(Collected data entries)

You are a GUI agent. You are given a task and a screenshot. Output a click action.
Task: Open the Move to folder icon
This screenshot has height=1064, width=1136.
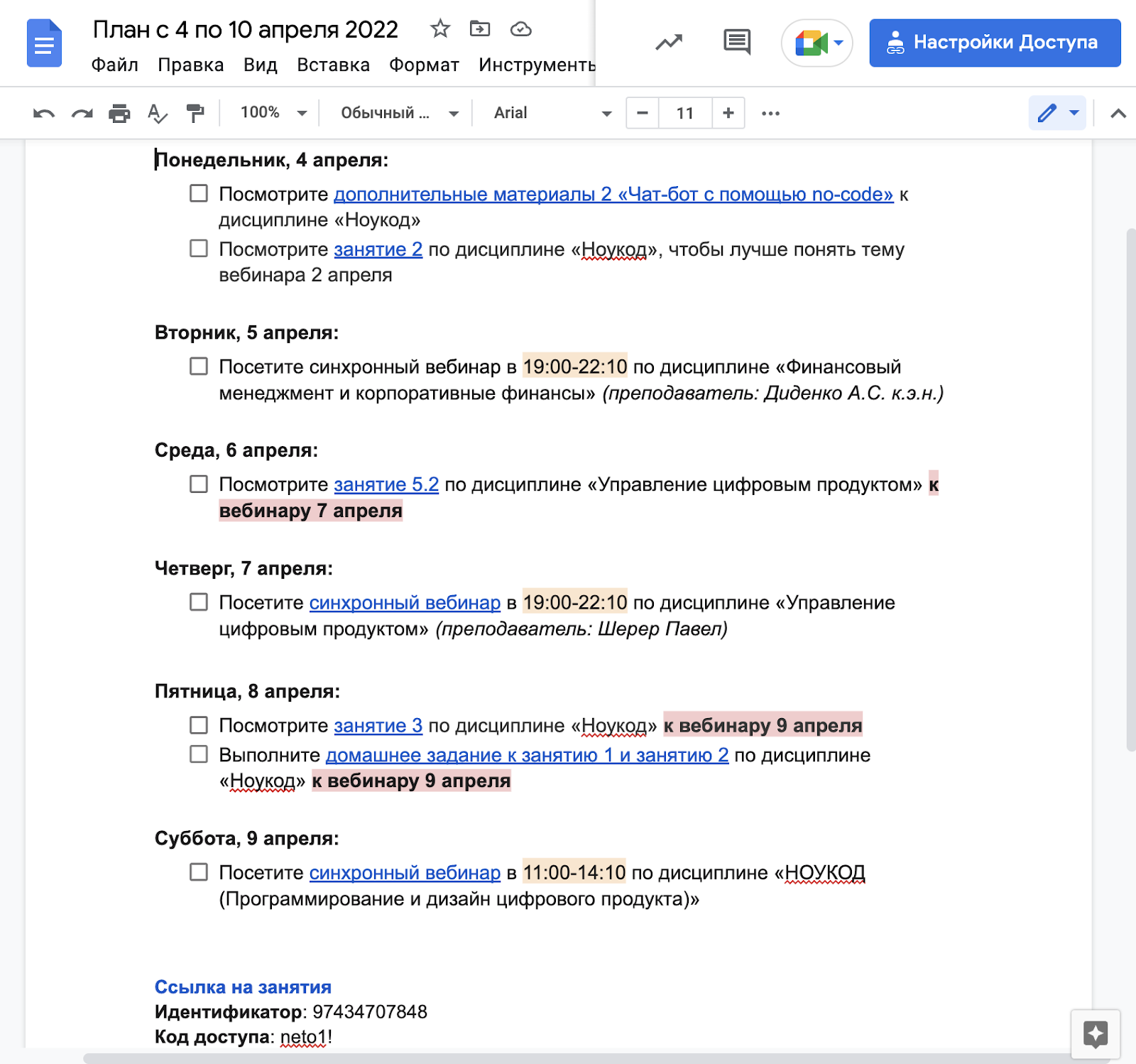pyautogui.click(x=481, y=30)
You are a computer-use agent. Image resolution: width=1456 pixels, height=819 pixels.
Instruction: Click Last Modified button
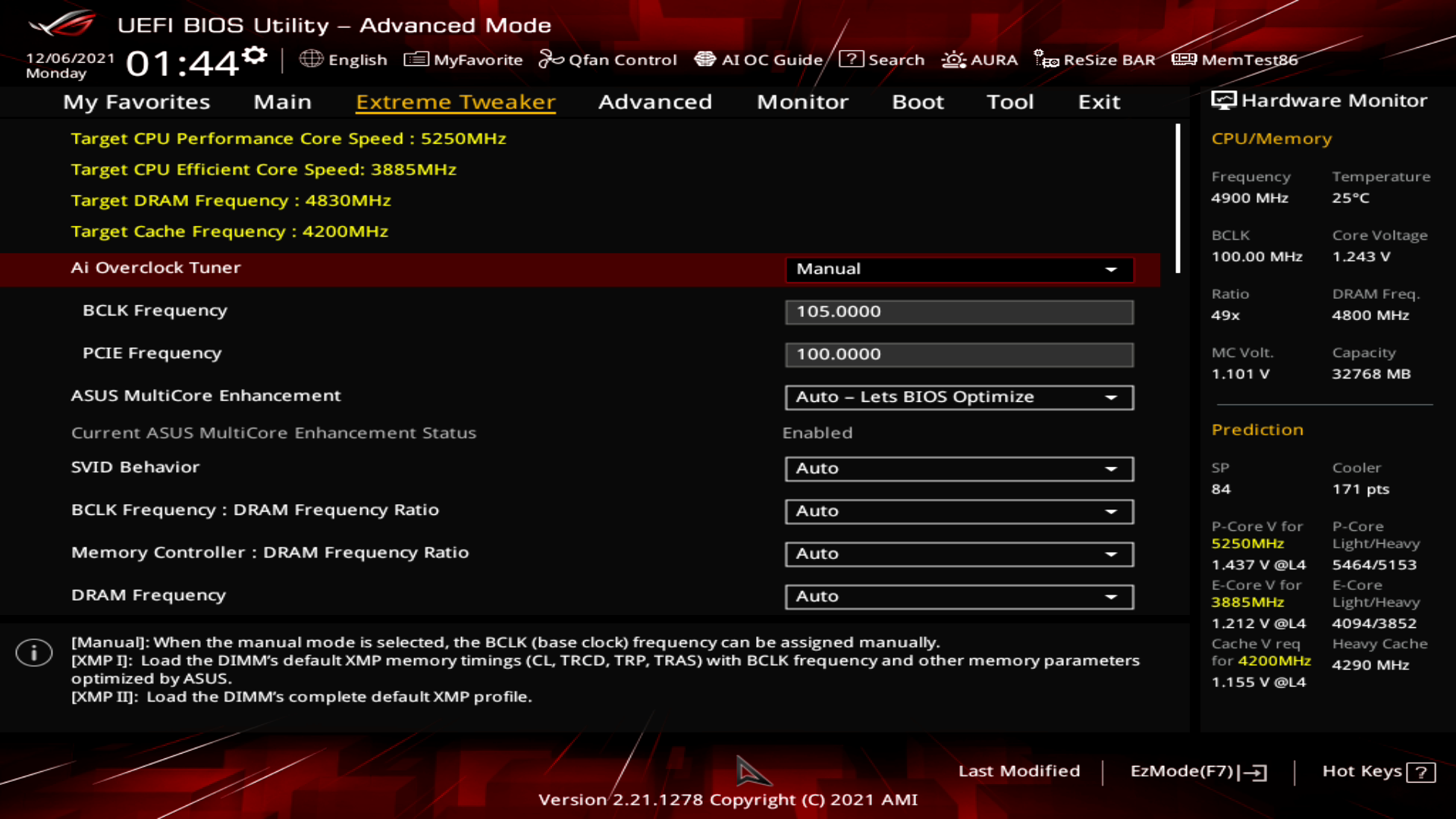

#### [Work instructions]
Among the entries, how many lines include the word "agent"? Answer with a single number and nothing further.

#### [Completed exercise]
2